My mind seriously goes in some wierd and random directions sometimes. I really and truely thought all of that out. I even pictured the photos on the covers of the tabloids in my head. There I was, my blonde (because I’m famous, so I’d have blonde hair) hair up in a messy pony tail, oversized sunglasses, layered t-shirts, perfect fitting jeans, pushing a stroller on the streets of New York with one hand while the other hand is holding my Starbucks cup and my kid holding a sippy cup and wearing designer shoes. Of course, that’s what EVERY famous mom candid photo looks like.
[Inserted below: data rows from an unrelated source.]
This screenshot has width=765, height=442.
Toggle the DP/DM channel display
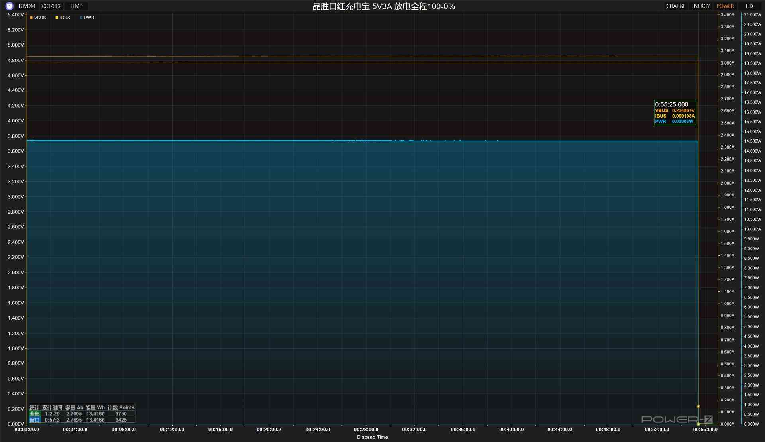pos(27,6)
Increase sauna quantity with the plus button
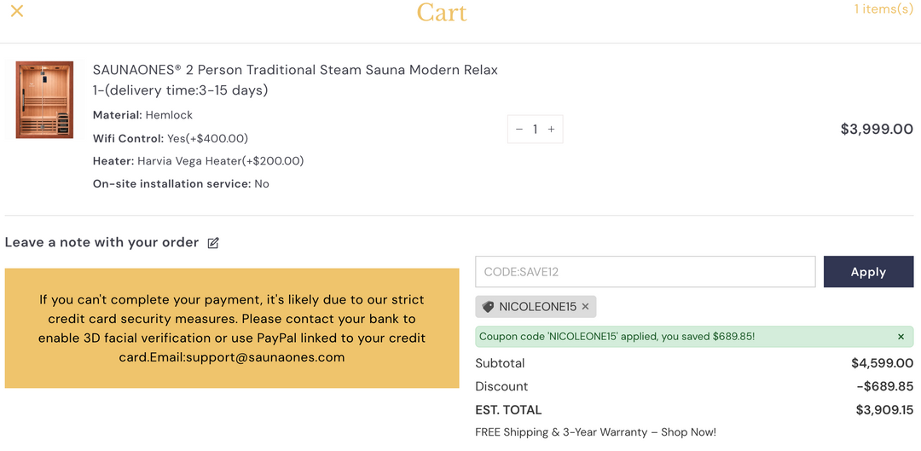This screenshot has height=451, width=921. click(x=551, y=130)
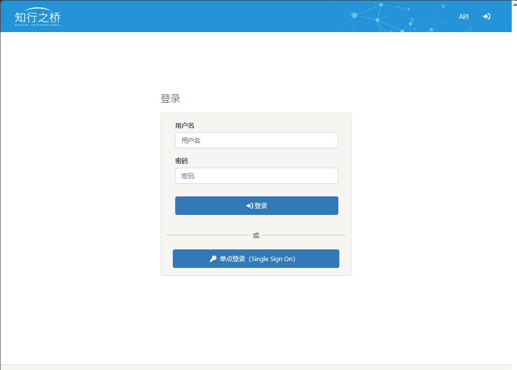Open the login page via the navbar sign-in icon
The width and height of the screenshot is (517, 370).
[486, 17]
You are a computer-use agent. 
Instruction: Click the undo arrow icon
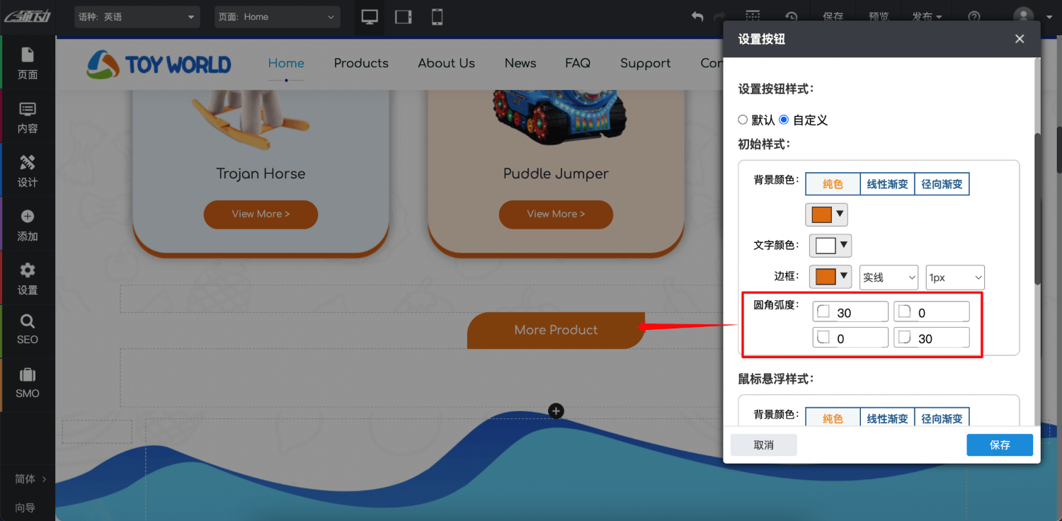697,17
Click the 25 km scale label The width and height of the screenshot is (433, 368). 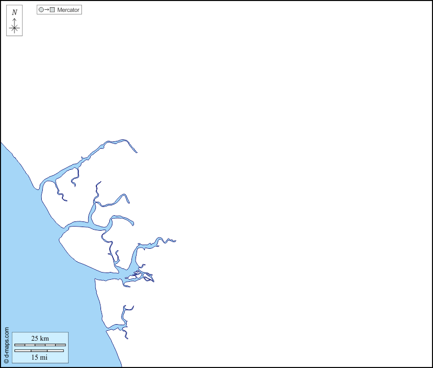[40, 338]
Comment by Kris — February 15, 2008 @ 1:57 pm |
Did you change the title? Because the current title, “If I Were Famous” is grammatically correct. You are using the subjunctive mood, described here:
http://englishplus.com/grammar/00000031.htm
Conditional statements are supposed to use the subjunctive mood to indicate that the situation being described is not real. In common usage, however, it has become (almost) acceptable to eliminate the subjunctive. This is along the same lines as using “they” as a singular, in that the way people actually speak is different from what the grammar books say is correct.
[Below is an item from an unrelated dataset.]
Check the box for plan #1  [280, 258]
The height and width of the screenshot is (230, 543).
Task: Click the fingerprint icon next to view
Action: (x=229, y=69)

Fascinating, eh? (I know. I am a grammar geek.)
Nope, I didn’t change it. I thought “were” was correct, but I was really tired when I did the post, so when I came back later I thought “was” would be the correct grammar. I just never changed it. I guess I’m good, though. Yay! Thanks!! (I love to learn proper grammar. I really, really hate bad grammar… but my mom is constantly correcting me — still — so I’m not the best.)
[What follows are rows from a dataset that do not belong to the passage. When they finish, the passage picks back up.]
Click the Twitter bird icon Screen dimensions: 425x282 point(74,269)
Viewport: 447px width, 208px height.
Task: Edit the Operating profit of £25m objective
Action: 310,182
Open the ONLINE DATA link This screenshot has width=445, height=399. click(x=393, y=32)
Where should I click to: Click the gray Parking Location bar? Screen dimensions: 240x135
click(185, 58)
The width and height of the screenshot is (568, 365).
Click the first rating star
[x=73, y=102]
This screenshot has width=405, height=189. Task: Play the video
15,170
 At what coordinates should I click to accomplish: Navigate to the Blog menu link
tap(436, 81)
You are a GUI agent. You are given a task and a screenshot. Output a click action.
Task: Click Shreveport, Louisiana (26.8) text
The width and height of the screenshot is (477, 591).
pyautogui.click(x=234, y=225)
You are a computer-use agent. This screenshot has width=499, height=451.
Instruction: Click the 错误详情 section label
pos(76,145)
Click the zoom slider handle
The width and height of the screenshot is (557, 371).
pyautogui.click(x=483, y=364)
Comment by Karen — February 15, 2008 @ 3:06 pm |
Since being pregnant, I have had to give up chocolate in all its wonderful varieties. It is quite depressing to throw up your favorite treats the second you consume them… some day I will be welcomed back into the fold of chocolate eaters. Today though, I have to be depressed about dreaming about your hot chocolate
I really admire people like you who can give up chocolate while pregnant. I certainly can’t. I know a woman from church who has given up all chocolate for forever because she determined just how addicted she is. I may have to do the same someday, but I am unwilling to face my addiction at this point.
Comment by aprilmommy — February 15, 2008 @ 3:12 pm |
Oh oh Sariah, if you were famous we’d have to commit you. You might have to bunk with Britney. Oh I can see the mormon gossip now! Hehe.
Comment by Kris — February 16, 2008 @ 2:59 am |
Wait… You frequent Starbucks? Um…they sell coffee, you know, Lucifer Liquid. And hot cocoa sold in the same cups is practically the same thing. Wow, I feel tainted just talking to you. I’m going to go start gossiping right away
Comment by feathersky — February 17, 2008 @ 1:06 pm |
So, since I work at Starbucks, and starbucks is evil, am I evil?
I’m going to go cry into my pillow. But not until I enjoy a peppermint mocha with green sprinkles (ask for them! they go on leprechaun lattes!) first.
Comment by the greatest one — February 17, 2008 @ 11:02 pm |
p.s. want something really good? next time you go to starbucks and order a hot chocolate, lets say a grande, ask for this:
4 pumps mocha, 2 pumps vanilla, 2.5 pumps peppermint. I promis you won’t regret it!
Comment by the greatest one — February 17, 2008 @ 11:03 pm |
p.p.s. mocha is chocolate sauce stuff, not coffee.
Comment by the greatest one — February 17, 2008 @ 11:04 pm |
I really enjoyed this weird and random post. Knowing you, I saw you just as you later describe yourself. Very funny.
Erica, is all mocha what you described, or is that just a Starbucks thing? “Cause I always thought mocha meant coffee, or coffee flavored [ugh! can't even abide the smell!]
Comment by Allrie — February 18, 2008 @ 12:24 am |
lol! I loved the post – and all the crazy comments
Definitely a good thing you aren’t famous
Comment by GoofyJ — February 18, 2008 @ 12:09 pm |
Yeah, mocha is just chocolate. When you walk into starbucks and order a “mocha” it’s a latte (=chocolate sauce at the bottom, espresso, and steamed milk). So if you ordered a mocha – coffee, it’s really just chocolate milk/hot chocolate.
Comment by the greatest one — February 18, 2008 @ 7:22 pm |
There were five LDS players on the 49er’s when Young played. They were given permission to hold their own sacrament meeting. Steve Young considered this the 49er’s tithing as 10% of the team was LDS.